We will now consider the Boston housing data set, from the ISLR2 library. (a) Based on this data set, provide an estimate for the population mean of medv. Call this estimate ˆμ.
mu.hat = mean(Boston$medv)
mu.hat
## [1] 22.53281
se.hat = sd(Boston$medv) /sqrt(dim(Boston)[1])
se.hat
## [1] 0.4088611
Sd is 0.4088611 and Here it is 0.4106622
set.seed(1)
boot.fn <- function(data, index) {
mu <- mean(data[index])
return (mu)
}
boot(Boston$medv, boot.fn, 1000)
##
## ORDINARY NONPARAMETRIC BOOTSTRAP
##
##
## Call:
## boot(data = Boston$medv, statistic = boot.fn, R = 1000)
##
##
## Bootstrap Statistics :
## original bias std. error
## t1* 22.53281 0.007650791 0.4106622
The bootstrap confidence interval is quite similar to the t.test() procedure.
t.test(Boston$medv)
##
## One Sample t-test
##
## data: Boston$medv
## t = 55.111, df = 505, p-value < 2.2e-16
## alternative hypothesis: true mean is not equal to 0
## 95 percent confidence interval:
## 21.72953 23.33608
## sample estimates:
## mean of x
## 22.53281
med.hat <- median(Boston$medv)
med.hat
## [1] 21.2
boot.fn <- function(data, index) {
mu <- median(data[index])
return (mu)
}
boot(Boston$medv, boot.fn, 1000)
##
## ORDINARY NONPARAMETRIC BOOTSTRAP
##
##
## Call:
## boot(data = Boston$medv, statistic = boot.fn, R = 1000)
##
##
## Bootstrap Statistics :
## original bias std. error
## t1* 21.2 -0.0386 0.3770241
The projected median value is 21.2, the same as in (e), with a low median value of st.dev. of.3770241.

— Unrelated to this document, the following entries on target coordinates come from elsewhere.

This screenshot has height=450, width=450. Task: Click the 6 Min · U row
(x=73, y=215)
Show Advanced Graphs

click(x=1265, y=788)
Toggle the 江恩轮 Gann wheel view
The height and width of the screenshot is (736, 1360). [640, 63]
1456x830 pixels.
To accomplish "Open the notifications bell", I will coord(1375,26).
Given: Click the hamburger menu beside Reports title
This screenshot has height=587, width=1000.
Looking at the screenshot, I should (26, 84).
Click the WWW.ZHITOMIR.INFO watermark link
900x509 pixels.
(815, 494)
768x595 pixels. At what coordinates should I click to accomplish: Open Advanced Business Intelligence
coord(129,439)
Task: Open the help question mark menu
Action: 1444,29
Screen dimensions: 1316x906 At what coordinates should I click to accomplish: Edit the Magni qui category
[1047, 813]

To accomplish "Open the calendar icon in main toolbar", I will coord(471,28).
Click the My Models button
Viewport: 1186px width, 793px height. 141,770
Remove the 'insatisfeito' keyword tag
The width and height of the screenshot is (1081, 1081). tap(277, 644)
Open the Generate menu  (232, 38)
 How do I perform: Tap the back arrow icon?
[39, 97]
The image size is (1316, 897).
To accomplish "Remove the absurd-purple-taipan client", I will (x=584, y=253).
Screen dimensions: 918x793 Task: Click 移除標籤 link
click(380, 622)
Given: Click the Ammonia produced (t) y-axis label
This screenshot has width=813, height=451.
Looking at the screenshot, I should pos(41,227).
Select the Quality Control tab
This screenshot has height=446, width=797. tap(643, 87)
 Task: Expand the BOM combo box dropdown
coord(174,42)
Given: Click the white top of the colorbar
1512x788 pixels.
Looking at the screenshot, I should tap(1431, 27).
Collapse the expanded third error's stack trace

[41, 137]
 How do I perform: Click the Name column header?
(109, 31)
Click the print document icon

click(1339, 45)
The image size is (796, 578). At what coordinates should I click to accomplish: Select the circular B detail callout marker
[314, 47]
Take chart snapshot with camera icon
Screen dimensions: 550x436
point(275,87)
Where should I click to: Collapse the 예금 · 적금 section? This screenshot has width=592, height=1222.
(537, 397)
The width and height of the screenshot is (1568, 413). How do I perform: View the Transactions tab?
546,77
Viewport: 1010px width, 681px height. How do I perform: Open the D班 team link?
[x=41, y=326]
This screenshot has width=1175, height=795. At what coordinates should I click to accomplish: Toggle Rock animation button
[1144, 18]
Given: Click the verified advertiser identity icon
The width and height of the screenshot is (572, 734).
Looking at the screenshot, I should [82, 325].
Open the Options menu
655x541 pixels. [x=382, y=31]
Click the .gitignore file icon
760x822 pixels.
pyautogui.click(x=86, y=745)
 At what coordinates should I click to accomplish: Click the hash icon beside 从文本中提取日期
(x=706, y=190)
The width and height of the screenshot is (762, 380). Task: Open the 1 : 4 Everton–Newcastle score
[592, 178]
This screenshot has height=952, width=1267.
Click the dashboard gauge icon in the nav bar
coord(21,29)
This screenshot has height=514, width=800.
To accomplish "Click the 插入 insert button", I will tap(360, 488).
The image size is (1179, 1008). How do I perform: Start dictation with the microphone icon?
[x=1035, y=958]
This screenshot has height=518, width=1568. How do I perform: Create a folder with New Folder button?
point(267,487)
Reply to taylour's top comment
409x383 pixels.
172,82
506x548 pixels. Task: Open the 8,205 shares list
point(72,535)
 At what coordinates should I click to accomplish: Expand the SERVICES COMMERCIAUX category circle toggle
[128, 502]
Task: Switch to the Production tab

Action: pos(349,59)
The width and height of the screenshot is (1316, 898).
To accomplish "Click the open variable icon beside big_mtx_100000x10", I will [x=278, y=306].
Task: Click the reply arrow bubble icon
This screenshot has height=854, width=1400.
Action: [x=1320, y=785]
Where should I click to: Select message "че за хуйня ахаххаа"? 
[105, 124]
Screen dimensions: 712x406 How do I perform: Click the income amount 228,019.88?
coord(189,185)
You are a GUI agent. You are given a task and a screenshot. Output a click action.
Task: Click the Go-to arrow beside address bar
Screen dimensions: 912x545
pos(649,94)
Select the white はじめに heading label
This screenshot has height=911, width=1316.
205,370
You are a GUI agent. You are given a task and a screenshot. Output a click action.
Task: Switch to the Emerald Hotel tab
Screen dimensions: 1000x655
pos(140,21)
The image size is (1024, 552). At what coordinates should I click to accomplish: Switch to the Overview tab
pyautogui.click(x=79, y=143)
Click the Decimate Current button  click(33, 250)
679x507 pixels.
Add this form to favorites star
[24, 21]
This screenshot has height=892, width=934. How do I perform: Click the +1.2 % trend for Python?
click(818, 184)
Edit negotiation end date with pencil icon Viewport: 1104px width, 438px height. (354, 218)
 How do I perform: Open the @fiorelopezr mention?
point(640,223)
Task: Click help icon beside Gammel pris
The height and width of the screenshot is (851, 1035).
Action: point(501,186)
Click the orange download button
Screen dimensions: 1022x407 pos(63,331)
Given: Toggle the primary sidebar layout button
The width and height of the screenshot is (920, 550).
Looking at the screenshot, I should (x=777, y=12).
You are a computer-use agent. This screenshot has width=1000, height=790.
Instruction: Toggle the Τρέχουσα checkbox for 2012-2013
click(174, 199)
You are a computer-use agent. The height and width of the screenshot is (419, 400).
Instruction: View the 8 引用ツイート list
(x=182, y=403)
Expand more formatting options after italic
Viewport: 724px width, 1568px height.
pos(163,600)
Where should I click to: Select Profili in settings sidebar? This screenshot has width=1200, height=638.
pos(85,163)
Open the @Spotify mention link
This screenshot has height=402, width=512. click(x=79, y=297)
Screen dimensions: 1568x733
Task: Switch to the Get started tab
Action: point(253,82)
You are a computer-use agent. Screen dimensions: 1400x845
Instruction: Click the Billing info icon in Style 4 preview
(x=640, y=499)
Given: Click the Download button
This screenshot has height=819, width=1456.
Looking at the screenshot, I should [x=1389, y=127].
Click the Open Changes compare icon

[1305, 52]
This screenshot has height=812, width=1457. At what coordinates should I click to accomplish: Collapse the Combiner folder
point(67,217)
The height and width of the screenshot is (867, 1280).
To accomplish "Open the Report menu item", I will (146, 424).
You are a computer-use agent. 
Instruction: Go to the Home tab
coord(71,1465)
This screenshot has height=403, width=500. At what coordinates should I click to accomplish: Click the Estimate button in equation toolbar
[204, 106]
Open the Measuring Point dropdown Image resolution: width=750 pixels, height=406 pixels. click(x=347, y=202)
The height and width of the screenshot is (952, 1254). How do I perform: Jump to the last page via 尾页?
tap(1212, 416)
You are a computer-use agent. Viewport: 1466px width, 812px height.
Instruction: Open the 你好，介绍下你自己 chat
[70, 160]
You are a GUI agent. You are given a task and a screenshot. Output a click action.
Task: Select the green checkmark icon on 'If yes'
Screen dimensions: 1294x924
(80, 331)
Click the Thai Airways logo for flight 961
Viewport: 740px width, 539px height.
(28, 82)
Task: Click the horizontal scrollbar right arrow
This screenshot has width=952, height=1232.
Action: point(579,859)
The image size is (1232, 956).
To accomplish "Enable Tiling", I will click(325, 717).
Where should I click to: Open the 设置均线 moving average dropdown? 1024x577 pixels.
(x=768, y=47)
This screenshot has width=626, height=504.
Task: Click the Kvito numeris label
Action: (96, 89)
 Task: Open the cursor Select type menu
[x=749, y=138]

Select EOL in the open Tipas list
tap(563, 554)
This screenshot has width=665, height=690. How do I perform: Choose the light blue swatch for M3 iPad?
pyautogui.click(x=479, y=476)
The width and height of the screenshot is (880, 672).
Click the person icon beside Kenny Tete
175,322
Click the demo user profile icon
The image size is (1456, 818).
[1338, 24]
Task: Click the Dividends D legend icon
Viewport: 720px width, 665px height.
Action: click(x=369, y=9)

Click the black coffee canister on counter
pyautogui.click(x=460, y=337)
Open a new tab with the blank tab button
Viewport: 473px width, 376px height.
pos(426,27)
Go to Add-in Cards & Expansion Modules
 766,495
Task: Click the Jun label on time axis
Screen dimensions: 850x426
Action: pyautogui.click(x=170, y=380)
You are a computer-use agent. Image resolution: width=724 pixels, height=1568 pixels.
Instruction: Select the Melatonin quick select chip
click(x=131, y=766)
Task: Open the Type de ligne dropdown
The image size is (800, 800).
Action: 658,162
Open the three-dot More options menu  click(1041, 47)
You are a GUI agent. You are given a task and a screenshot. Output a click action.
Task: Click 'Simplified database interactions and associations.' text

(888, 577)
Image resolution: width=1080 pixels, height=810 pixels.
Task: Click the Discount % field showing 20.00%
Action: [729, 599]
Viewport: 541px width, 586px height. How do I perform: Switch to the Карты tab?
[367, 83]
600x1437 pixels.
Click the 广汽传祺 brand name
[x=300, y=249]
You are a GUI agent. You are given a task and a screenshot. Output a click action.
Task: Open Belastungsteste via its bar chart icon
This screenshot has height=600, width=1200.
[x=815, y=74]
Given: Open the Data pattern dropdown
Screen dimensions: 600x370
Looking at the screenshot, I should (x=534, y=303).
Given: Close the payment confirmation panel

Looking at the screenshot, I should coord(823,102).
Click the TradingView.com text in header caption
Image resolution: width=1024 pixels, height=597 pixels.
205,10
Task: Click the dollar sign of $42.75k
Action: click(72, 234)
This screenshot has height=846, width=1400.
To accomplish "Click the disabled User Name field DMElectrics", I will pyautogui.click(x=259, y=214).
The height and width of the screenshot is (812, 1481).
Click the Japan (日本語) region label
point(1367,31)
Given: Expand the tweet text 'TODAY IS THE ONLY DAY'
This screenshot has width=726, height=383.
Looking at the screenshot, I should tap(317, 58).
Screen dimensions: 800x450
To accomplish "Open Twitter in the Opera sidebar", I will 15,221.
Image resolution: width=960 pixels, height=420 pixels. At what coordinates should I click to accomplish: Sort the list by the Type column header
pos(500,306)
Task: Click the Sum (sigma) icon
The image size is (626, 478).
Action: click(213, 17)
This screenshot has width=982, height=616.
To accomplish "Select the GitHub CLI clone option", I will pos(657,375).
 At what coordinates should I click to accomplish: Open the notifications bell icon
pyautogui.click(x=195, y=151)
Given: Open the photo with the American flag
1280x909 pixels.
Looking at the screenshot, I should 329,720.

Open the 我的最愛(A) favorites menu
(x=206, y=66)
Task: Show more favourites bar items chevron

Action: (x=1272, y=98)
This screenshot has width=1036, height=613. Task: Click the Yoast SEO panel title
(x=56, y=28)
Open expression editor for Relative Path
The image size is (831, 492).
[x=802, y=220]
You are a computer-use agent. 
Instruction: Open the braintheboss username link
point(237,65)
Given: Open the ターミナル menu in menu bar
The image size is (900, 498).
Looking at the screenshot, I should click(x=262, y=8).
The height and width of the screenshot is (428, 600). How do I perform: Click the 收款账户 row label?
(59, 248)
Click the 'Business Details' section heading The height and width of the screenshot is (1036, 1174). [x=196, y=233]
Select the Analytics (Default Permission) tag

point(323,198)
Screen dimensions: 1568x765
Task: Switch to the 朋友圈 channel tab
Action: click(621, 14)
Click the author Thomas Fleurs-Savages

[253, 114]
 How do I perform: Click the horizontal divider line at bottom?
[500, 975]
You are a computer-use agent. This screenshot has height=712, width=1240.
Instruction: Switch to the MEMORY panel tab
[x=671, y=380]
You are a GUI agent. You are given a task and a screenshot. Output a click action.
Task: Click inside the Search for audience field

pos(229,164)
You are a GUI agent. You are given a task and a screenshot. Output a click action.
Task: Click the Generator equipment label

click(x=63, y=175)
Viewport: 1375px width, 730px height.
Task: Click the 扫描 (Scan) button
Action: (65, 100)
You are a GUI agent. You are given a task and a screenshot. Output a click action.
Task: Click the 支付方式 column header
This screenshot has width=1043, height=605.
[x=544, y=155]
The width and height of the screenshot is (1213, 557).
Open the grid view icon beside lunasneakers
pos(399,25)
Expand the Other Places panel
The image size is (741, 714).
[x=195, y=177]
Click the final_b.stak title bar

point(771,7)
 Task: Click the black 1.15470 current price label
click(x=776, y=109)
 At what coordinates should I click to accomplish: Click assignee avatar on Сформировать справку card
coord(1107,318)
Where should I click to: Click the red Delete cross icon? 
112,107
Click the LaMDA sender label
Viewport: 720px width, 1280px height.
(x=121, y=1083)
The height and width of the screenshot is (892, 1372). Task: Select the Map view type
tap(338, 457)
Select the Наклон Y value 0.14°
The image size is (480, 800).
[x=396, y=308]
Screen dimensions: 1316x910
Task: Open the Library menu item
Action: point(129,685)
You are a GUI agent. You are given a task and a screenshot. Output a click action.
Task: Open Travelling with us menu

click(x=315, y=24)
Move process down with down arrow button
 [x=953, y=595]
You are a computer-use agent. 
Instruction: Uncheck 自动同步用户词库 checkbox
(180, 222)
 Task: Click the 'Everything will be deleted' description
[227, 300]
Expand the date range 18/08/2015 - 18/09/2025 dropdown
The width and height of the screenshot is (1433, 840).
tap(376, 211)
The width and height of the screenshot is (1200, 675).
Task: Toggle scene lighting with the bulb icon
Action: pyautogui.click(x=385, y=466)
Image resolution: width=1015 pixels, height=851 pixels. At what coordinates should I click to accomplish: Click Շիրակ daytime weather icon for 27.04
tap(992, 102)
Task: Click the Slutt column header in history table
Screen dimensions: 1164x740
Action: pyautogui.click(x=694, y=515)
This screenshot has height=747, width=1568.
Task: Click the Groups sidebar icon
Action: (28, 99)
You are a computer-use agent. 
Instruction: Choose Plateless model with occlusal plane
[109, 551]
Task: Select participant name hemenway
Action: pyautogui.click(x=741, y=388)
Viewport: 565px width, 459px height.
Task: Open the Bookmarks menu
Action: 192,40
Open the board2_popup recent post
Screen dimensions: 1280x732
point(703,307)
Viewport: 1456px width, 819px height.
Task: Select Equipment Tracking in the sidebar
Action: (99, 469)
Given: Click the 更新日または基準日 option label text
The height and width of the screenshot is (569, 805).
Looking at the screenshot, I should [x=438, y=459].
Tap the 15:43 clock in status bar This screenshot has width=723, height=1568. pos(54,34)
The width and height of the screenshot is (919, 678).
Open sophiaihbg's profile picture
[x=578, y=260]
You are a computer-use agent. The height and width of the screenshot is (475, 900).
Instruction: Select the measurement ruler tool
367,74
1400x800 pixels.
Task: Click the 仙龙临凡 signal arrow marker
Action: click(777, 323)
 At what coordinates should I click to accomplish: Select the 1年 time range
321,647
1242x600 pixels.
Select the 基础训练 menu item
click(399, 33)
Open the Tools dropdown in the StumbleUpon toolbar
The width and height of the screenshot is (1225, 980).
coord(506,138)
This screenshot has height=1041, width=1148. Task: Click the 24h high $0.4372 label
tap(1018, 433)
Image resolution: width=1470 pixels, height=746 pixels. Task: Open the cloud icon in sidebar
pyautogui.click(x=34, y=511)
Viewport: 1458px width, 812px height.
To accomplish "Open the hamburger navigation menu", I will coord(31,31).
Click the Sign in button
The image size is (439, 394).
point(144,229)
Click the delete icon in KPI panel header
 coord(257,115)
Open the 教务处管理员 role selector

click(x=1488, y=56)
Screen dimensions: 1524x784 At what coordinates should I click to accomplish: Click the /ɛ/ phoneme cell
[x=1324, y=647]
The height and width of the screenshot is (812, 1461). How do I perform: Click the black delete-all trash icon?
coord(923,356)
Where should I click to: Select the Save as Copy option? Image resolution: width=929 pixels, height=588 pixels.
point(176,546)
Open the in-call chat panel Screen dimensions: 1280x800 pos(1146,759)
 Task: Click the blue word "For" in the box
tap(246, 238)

percent.hat <- quantile(Boston$medv, c(0.1))
percent.hat
## 10%
## 12.75
boot.fn <- function(data, index) {
mu <- quantile(data[index], c(0.1))
return (mu)
}
boot(Boston$medv, boot.fn, 1000)
##
## ORDINARY NONPARAMETRIC BOOTSTRAP
##
##
## Call:
## boot(data = Boston$medv, statistic = boot.fn, R = 1000)
##
##
## Bootstrap Statistics :
## original bias std. error
## t1* 12.75 0.0186 0.4925766
We get an estimated value of 12.75, which is the same as the value obtained in (g) in the tenth percentile with a standard deviation of. In compared to the percentile value, 4925766 is rather little.